EX-8.1 4 d500953dex81.htm EX-8.1 EX-8.1

Exhibit 8.1

 

 

HUNTON & WILLIAMS LLP

 

RIVERFRONT PLAZA, EAST TOWER

 

951 EAST BYRD STREET

 

RICHMOND, VIRGINIA 23219-4074

 

TEL   804 788 8200

 

FAX  804 788 8218

 

FILE NO: 48096.000004

September 25, 2013

Cherry Hill Mortgage Investment Corporation

301 Harper Drive, Suite 110

Moorestown, NJ 08057

Cherry Hill Mortgage Investment Corporation

Qualification as

Real Estate Investment Trust

Ladies and Gentlemen:

We have acted as tax counsel to Cherry Hill Mortgage Investment Corporation, a Maryland corporation (the “Company”), in connection with the preparation of a registration statement on Form S-11 (the “Registration Statement”), as filed with the Securities and Exchange Commission on March 13, 2013, as amended through the date hereof, with respect to the offer and sale of up to 7,475,000 shares of common stock, par value $0.01 per share, of the Company (the “Common Stock”). You have requested our opinion regarding certain U.S. federal income tax matters.
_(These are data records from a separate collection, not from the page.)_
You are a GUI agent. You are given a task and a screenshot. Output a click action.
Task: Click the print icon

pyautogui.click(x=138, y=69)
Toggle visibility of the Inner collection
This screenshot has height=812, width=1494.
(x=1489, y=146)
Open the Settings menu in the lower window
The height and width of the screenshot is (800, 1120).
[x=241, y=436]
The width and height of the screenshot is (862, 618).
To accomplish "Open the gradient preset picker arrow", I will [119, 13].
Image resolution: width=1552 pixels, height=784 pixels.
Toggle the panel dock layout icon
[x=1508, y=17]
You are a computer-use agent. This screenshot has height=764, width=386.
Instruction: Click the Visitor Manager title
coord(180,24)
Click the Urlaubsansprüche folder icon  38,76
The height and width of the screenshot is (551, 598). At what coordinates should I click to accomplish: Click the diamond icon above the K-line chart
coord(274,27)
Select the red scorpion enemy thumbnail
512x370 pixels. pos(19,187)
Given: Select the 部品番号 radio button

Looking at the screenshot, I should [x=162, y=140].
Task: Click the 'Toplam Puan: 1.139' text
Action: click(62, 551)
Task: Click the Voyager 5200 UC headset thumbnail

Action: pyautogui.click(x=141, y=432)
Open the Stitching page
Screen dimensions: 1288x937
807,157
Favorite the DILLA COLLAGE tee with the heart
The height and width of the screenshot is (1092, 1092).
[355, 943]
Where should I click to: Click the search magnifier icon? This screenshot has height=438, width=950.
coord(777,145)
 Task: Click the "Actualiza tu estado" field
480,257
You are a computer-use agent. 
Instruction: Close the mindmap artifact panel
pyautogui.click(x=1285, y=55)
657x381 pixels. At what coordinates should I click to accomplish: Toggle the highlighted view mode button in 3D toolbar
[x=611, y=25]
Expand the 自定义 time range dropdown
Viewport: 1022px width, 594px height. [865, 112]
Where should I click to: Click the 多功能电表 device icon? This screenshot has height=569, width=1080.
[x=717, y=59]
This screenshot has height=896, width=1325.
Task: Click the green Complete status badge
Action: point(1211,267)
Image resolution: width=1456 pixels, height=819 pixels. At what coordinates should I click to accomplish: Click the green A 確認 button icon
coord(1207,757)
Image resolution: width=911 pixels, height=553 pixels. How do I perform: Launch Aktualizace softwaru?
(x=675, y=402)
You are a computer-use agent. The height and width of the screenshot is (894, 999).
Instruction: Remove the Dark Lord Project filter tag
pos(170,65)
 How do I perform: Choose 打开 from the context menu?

In giving this opinion letter, we have examined the following:

 

1. the Registration Statement and the Prospectus filed as part of the Registration Statement;

 

2. the Company’s Charter;

 

3. the Amended and Restated Agreement of Limited Partnership of Cherry Hill Operating Partnership, LP (the “Operating Partnership”); and

 

4. such other documents as we have deemed necessary or appropriate for purposes of this opinion.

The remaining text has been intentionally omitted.